Postby robin wood » Tue Dec 13, 2011 10:36 am

gavin wrote:It is often said that oak forests were reduced by naval shipbuilding in Britain. Dr Oliver Rackham's History of the English Countryside refers to the prices paid by dockyards for oak at the time of Napoleonic war - which was the peak naval shipbuilding period in wood. As the prices did not increase, it appears that oak forests were NOT reduced by shipbuilding.

Agreed, this often repeated myth is rarely backed up by any basis of fact. It tends to be historian reads 6000 trees needed to build Victory therefore England must have been deforested. We never ask where those trees came from, what sort of acreage 6000 oaks covers how many acres of woodland there is in England how many mature trees could come from that woodland a year and be sustainable etc. Deforestation does not occur when woodlands are valued for their produce it occurs when they are not and when farmland is more valuable. Cutting trees does not destroy woodland grazing animals do. The area of woodland cover in the UK is very well recorded and it does not reduce significantly in the 18th C. The bulk of our deforestation (conversion to farmland) was done before the Romans arrived. See Rackham's Trees and Woodland in the British Landscape.

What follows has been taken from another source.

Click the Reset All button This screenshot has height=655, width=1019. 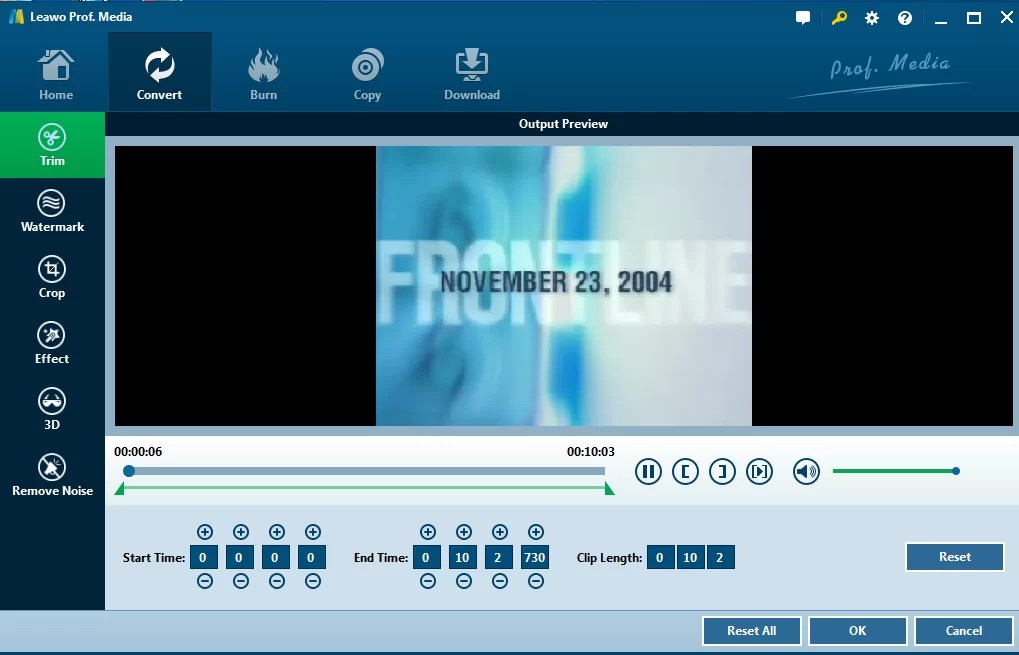pyautogui.click(x=750, y=630)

Interestingly when I was working with shipwrights in Norway a couple of weeks ago they were claiming Victory oak was sourced from Norway. I have not seen any dendro evidence on the source of the oak but we were certainly importing large quantities of timber from the Baltic by the 18th C.

This comment on the building of large ships like Victory from Wiki is interesting
"This was an unusual occurrence at the time as the Royal Navy preferred smaller and more maneuverable ships, and it was unusual for more than two to be in commission simultaneously; during the whole of the 18th century only ten were constructed."